The problem: 99.4% of all sustainability minded folks (SMF) in suburban settings or on small farms purchase feed for their chickens from the local feed store. The feed however is grown throughout the Midwest and Canada, aggregated, mixed and bagged somewhere else, and then shipped across the country to the feed store, where the SMFs must then drive and pick up the feed to deliver to their hungry chicks. As committed locavores, that just doesn’t seem right. For more on the full set of problems connected to purchased poultry feed, see this post.
Website intent: Present information and resources on how to satisfy the food needs for chickens locally. We will profile best practices from around the globe about how folks are currently supplanting store bought feed, and will share all of our research here. We are looking for more ideas and experiences on how to sustainably provide for chicken sustenance. If you have information on how to create a more sustainable backyard chicken culture, please share your solutions with us in the comments.

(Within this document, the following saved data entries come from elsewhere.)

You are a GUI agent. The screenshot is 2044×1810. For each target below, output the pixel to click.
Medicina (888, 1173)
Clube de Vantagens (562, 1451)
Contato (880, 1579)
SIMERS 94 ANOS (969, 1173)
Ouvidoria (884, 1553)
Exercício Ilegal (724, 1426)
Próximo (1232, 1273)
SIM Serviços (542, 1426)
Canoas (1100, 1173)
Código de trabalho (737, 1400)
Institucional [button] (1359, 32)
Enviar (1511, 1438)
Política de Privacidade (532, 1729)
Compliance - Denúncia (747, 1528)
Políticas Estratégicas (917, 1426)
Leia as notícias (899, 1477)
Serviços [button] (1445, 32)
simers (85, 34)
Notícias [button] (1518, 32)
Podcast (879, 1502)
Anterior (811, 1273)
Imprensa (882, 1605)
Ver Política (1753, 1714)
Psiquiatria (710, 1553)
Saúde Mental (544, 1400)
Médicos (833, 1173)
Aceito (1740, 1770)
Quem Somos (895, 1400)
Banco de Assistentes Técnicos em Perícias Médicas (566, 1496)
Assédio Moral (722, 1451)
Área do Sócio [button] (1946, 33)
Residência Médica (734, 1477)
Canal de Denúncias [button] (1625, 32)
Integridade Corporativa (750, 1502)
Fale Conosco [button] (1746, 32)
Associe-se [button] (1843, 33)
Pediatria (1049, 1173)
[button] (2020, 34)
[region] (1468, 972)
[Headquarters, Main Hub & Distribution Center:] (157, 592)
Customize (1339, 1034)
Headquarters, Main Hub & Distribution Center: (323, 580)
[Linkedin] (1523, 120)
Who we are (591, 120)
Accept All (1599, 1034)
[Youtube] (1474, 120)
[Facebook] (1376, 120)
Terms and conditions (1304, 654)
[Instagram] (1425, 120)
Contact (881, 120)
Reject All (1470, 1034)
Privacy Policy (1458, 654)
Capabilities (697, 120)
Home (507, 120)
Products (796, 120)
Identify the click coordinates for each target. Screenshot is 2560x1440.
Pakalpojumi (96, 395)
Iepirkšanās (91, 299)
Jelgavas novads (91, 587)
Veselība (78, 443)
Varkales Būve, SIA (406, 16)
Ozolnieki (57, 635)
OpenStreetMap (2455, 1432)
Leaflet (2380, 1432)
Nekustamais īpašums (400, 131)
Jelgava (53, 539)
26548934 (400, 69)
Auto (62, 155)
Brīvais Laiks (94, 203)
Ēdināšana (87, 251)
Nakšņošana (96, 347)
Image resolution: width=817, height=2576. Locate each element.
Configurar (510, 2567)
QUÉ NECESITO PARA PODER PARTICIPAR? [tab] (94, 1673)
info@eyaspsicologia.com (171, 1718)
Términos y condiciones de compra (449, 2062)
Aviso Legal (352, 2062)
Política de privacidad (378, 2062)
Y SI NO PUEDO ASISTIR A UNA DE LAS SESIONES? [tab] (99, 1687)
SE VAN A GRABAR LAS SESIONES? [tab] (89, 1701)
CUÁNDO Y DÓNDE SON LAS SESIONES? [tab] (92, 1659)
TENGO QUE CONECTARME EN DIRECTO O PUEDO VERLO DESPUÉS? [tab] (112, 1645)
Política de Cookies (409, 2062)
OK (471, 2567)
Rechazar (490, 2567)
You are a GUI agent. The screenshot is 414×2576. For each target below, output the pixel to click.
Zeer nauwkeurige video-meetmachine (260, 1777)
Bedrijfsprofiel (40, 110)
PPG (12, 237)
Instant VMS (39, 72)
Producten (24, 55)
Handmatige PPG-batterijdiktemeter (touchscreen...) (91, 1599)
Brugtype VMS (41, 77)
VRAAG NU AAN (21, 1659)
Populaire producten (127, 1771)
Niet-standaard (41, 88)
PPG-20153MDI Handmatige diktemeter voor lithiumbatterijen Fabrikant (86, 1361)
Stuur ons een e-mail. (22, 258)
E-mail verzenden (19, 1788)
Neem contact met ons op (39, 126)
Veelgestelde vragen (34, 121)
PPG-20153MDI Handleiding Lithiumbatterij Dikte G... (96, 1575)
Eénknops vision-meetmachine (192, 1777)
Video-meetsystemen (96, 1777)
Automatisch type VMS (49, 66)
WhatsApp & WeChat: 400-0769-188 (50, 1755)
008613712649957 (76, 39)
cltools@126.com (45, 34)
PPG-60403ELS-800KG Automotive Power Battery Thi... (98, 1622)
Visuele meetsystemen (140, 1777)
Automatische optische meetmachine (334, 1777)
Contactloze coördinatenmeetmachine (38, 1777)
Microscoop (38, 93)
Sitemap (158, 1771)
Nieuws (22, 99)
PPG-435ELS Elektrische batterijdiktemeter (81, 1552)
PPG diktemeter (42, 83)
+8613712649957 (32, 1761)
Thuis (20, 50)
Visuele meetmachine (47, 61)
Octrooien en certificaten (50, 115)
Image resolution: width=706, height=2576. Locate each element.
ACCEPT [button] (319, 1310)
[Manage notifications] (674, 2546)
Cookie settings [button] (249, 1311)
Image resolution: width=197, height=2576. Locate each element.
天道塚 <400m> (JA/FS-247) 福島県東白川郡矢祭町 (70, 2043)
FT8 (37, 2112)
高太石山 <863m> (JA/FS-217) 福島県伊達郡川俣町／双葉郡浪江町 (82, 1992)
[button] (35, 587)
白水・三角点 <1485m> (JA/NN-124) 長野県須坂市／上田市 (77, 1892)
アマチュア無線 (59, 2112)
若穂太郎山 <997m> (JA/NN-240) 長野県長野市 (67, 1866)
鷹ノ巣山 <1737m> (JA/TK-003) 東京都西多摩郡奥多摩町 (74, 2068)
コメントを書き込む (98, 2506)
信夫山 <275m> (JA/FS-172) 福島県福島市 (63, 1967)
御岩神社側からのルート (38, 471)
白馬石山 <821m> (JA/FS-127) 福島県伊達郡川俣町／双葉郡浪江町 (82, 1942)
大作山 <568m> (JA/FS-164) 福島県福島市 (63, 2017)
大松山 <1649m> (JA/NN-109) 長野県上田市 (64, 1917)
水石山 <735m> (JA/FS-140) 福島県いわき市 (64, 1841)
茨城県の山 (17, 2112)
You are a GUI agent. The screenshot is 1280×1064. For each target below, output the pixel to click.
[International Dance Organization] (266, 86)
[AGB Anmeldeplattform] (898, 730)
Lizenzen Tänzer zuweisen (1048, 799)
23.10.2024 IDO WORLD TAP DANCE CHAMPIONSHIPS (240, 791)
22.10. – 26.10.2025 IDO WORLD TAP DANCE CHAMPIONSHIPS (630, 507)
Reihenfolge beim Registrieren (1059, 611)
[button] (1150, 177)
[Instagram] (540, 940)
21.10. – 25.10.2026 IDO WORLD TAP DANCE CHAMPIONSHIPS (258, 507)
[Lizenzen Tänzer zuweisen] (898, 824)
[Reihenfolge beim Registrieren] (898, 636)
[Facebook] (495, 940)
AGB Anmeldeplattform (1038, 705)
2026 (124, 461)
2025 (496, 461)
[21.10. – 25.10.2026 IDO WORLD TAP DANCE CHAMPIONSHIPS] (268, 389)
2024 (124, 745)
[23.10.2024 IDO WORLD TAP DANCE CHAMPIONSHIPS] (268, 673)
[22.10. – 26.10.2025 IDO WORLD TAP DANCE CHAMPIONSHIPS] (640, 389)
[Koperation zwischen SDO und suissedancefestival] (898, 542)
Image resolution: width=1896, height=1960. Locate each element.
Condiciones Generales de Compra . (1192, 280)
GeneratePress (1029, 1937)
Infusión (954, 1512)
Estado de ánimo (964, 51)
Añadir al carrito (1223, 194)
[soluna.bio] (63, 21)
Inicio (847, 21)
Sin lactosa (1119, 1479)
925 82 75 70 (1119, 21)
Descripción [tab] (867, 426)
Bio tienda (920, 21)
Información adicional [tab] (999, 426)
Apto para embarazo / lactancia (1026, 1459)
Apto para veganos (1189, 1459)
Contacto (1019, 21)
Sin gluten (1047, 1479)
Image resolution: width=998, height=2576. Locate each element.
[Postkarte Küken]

This site will also document Christopher Peck and Genevieve Taylor’s on-going experiments with sustainable chicken rearing at their developing sustainable green homestead: GreeningGumview.com, check us out!
 Barred Rocks on grass, photo by Thomas Kriese of urbanchickens.net
As we begin this project on relocalizing the source of chicken nutrition, we thought it would be beneficial to post some of our assumptions. These are primarily assumptions we make about you, the people who raise chickens.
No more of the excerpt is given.